Я, конечно, понимал, что она лжет, но не стал ей напоминать об увиденном эпизоде в городе. Это для меня было не главным. Я-то стерпеть мог, а вот Женя тот нет. Главное, чтобы она держала язык за зубами и не проболталась. Взглянув хитро на девушку, я сказал:


– Вот и хорошо, что ты не встречаешься. Значит, у тебя есть время. Пошли, ты поможешь своему товарищу, ну хотя бы подтянуть «иностранный язык». Позанимайся с ним. Его ведь оставили на осень.


– Да не нужно ему все это. На учебу твоему Жене наплевать, – выдала мне Кустина. – Ты об этом и сам хорошо знаешь.

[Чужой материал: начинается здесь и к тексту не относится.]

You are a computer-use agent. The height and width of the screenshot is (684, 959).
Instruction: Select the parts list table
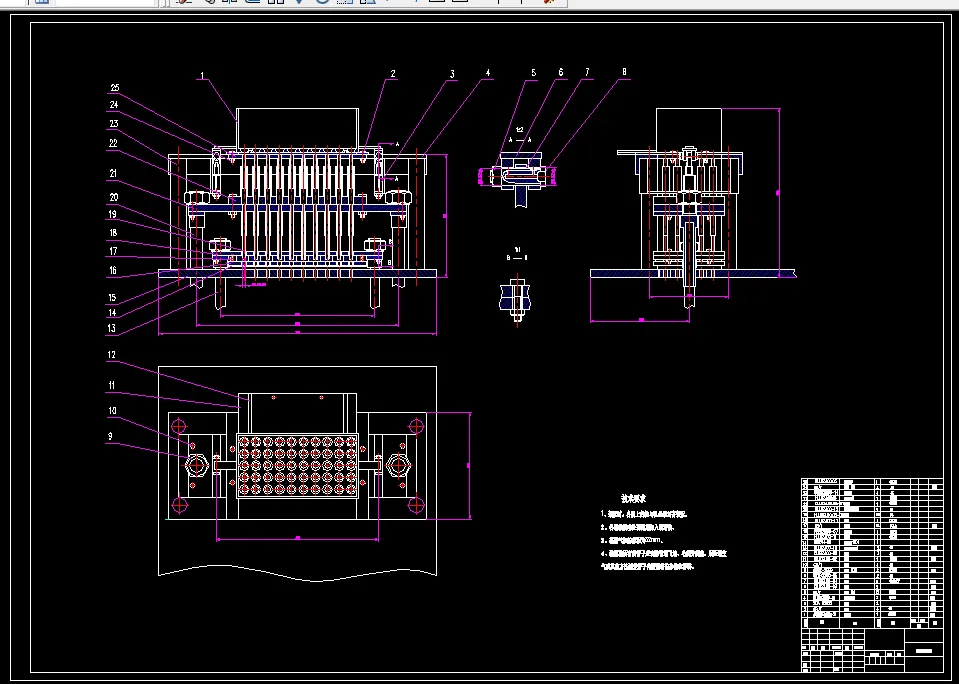870,552
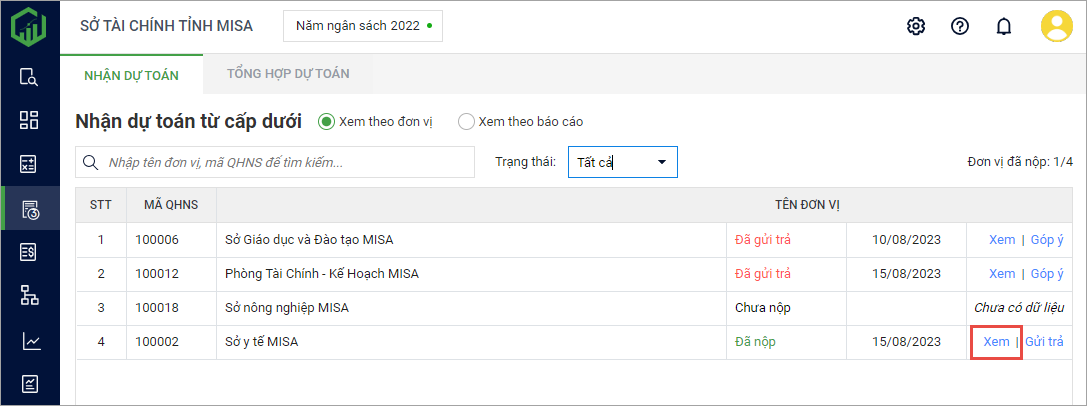Open the user avatar profile menu
This screenshot has height=406, width=1087.
point(1056,26)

– Знаю! Согласен, что не нужно! Но, ему нужны друзья! – Я тогда насильно вытащил девушку к Фокову и всегда это делал, пока он не стал оживать – приходить в себя.


Я понимал, что Ната была рядом временно. Мне трудно было представить, что мой друг может ее увлечь. Меня он победил: я отдал ему девушку, но я – это я, а вот Михаила Потаповича ему вряд ли удастся отодвинуть. Учитель серьезный соперник, ни чета мне. Однако Кустина помогла Фокову. Иначе бы он не пришел ко мне домой, как он это делал раньше.


– Юра, Юра да вставай же ты, хватит спать. Соня! – закричал он.


Я недоумевал. Женя стоял рядом возле кровати. Мне с трудом удалось продрать глаза. Апатия, неприятие жизни у него прошли. Парень чувствовал себя бодро и готов был работать над собой.


Фоков снова с рвением засел за книги. Он без труда подтянул английский язык и успешно его сдал учительнице Клавдии Яковлевне.


В школу Женя пошел, как ни в чем не бывало. На уроках он тянул руку и, когда его поднимали, прекрасно отвечал на вопросы учителей. Я предупредил ребят, чтобы они не напоминали Фокову о том, что произошло. Что было, то было. Прошло, и нет.